Poeira que não ganha morada

Ólafur Arnalds, “Oceans”, in https://www.youtube.com/watch?v=oKUxUWY2vLk

Ninguém sabe do cabresto e a miúfa trepa pelas veias sem precisar de rastilho. Reconhece-se a instalação da miséria que empobrece as almas. As almas anestesiam-se diante do medo. Experimentam o diagnóstico dos dias. Trazem um pouco do ar diurno à boca. São escanções do ar limítrofe. Atestam que está fora de prazo. E, todavia, é este ar empestado que combina com o calendário irrenunciável.

Amadrinha-se a esperança, atrelando-a aos dias vindouros de que nada se sabe. Há juras do estiolar do palco misantropo desenhado em apocalípticos pesares, do palco servido como armadilha. Advogados do futuro devolvido desfilam com seu sorriso descompassado, cuidam de nos convencer que estamos dentro de um parêntesis e que amanhã as palavras voltam a adejar, irrestritas, em portadas radiosas. Seremos, então, de novo tutores dos parágrafos, sem estarmos à mercê de mastins sem paradeiro que semeiam o sobressalto contínuo e adulteram a gramática do ser.
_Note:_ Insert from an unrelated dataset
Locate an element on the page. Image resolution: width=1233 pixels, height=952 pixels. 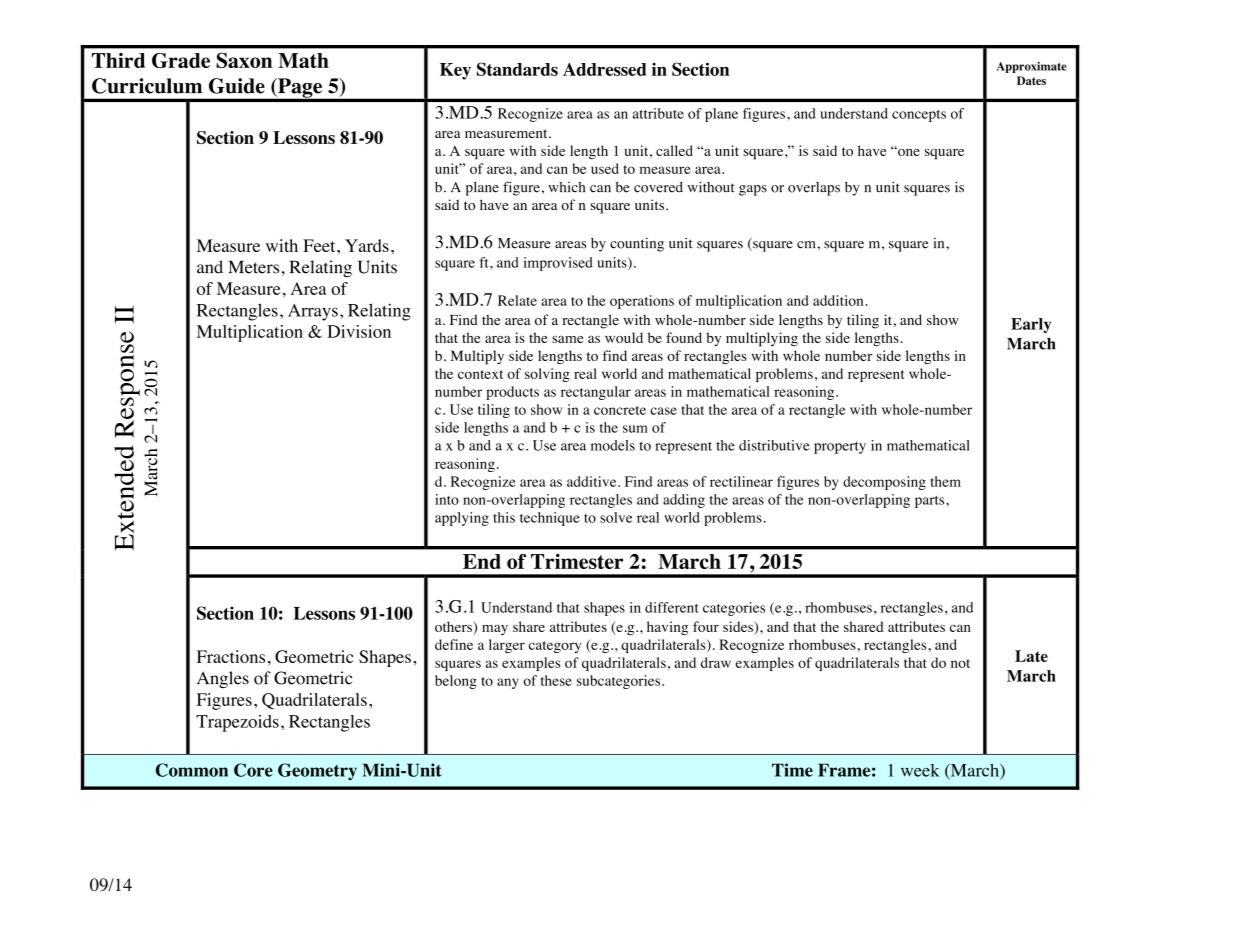
improvised is located at coordinates (558, 264).
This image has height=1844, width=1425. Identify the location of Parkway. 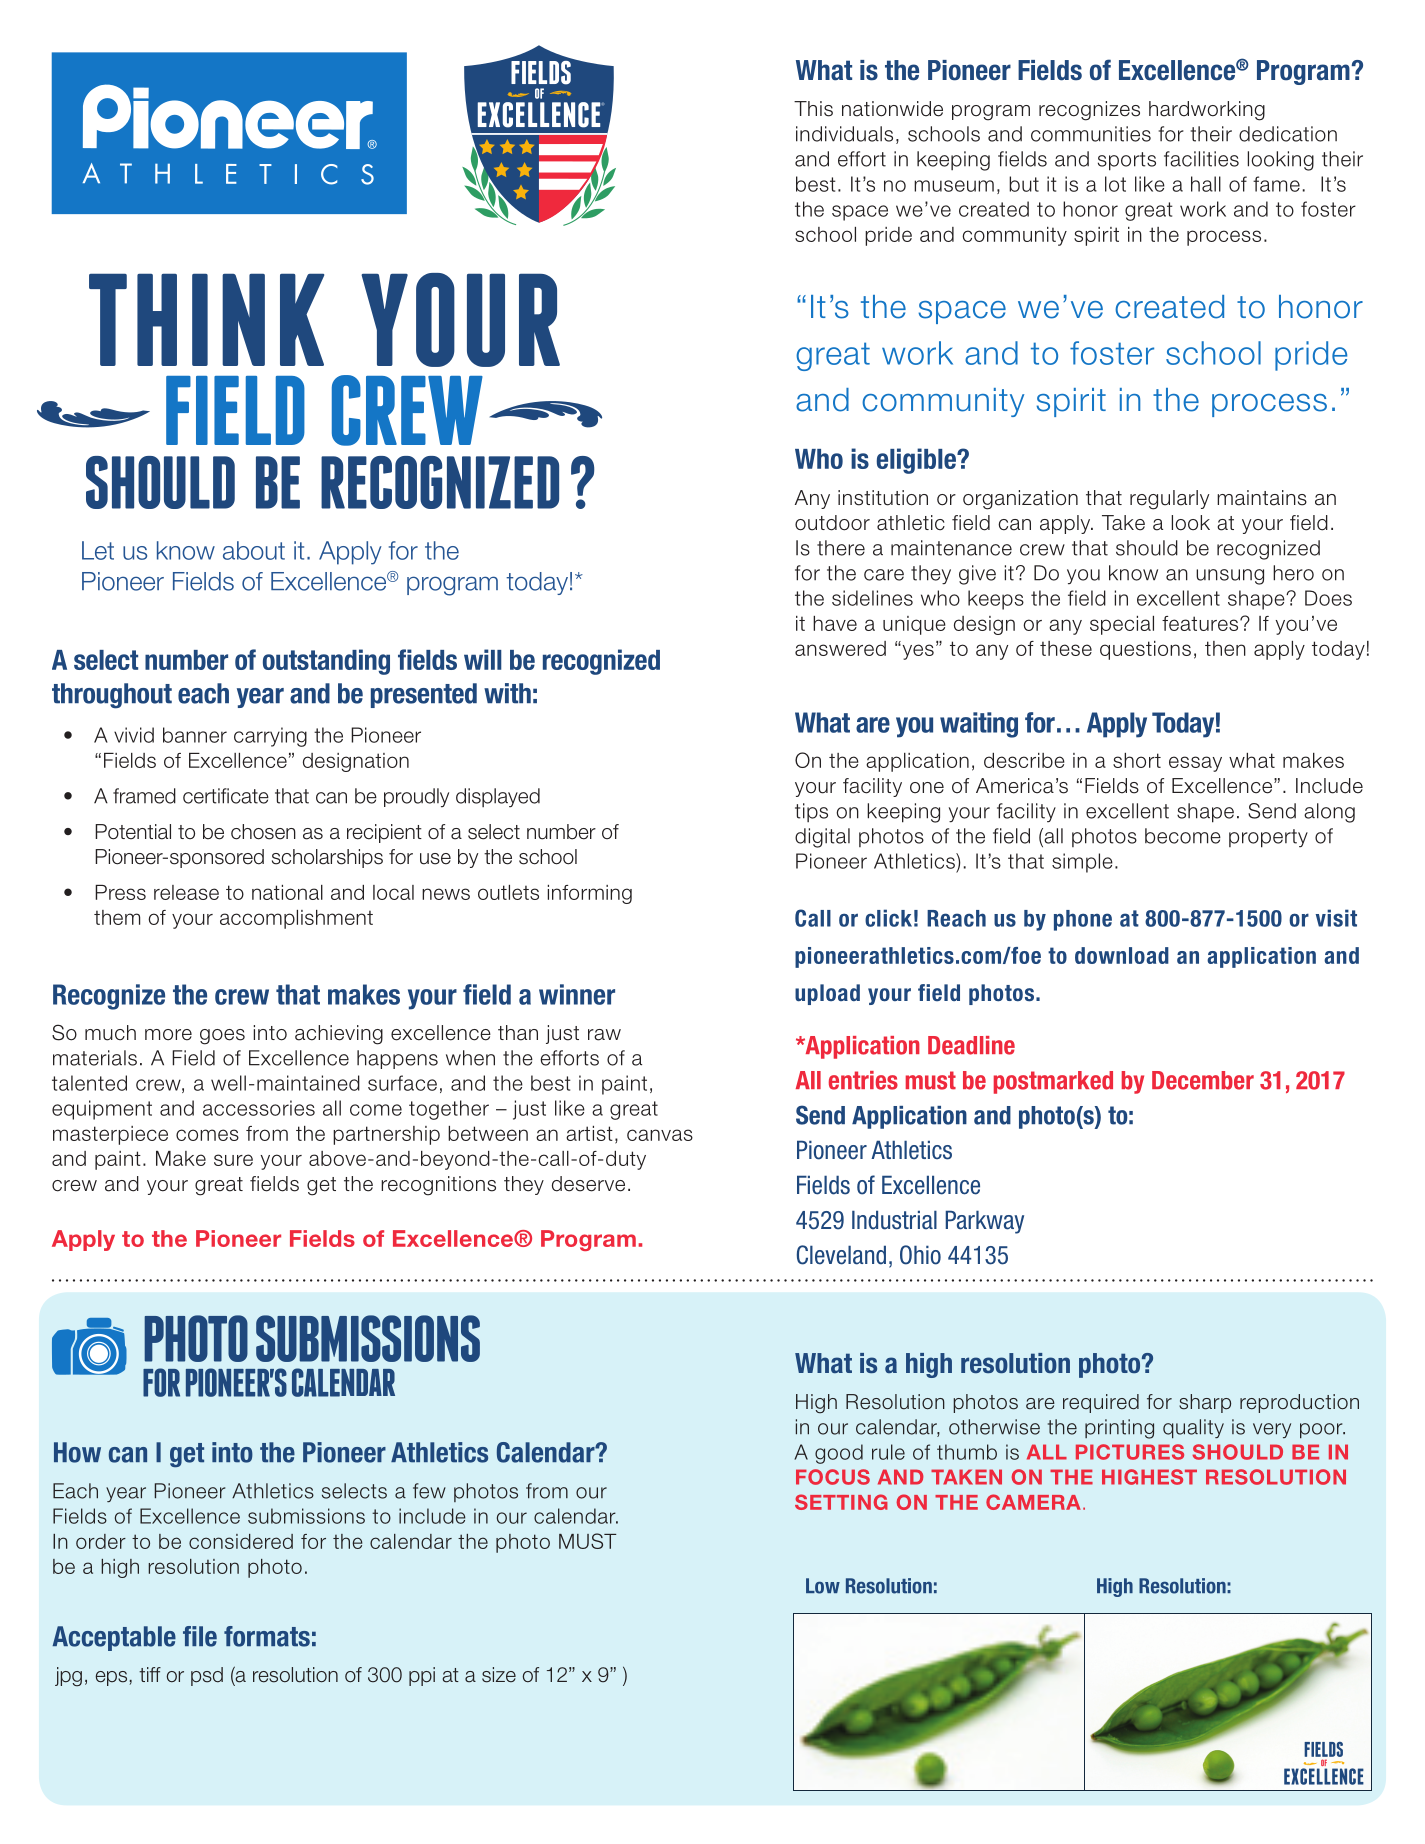
(985, 1222).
Em jeito de paráfrase, emulsionam-se as memórias. Pode ser uma emboscada. Na outra barricada albergam-se os militantemente desconfiados. Não são os de outra igualha, uma recusável igualha, dos que medram num tumular estado de negação. Os que militam na desconfiança metódica peticionam provas. Não aceitam insinuações ou estados de alma ou meras quimeras sem alicerces que apenas têm o condão de virar os espíritos do avesso. Falta o demais. A substância. Para derrotar a ilustração vagarosamente acabada, com a poeira a adejar como se fosse uma espada perene a hipotecar o que tínhamos por hábito ser. Protestam, só para que conste, que já só somos aparentados como o código genético que supúnhamos ser um dado.

Pese embora o receio, a incerteza que se fez casa comum e que se sente como um punhal constantemente engastado na jugular, olha-se para a poeira que se desenha no ar à espera que se canse. Se nos cansamos de nós, se é um cansaço imorredoiro, por que não se há de cansar de nós essa poeira conspirativa? Não se deseja que coabite com a pele exposta, que a fadiga começa a tomar pulso à impaciência. 

Por enquanto somos reclusos, encerrados em nós mesmos, desconfiados de todos os outros. Já não descemos à ágora onde nos fazíamos espécie. Recusamos, até, as palavras ditas. O outrora silêncio pedagógico é agora uma metamorfose de uma cortina de vozes ensurdecedoramente demenciais. À espera que a poeira que empesta os corpos seja exilada.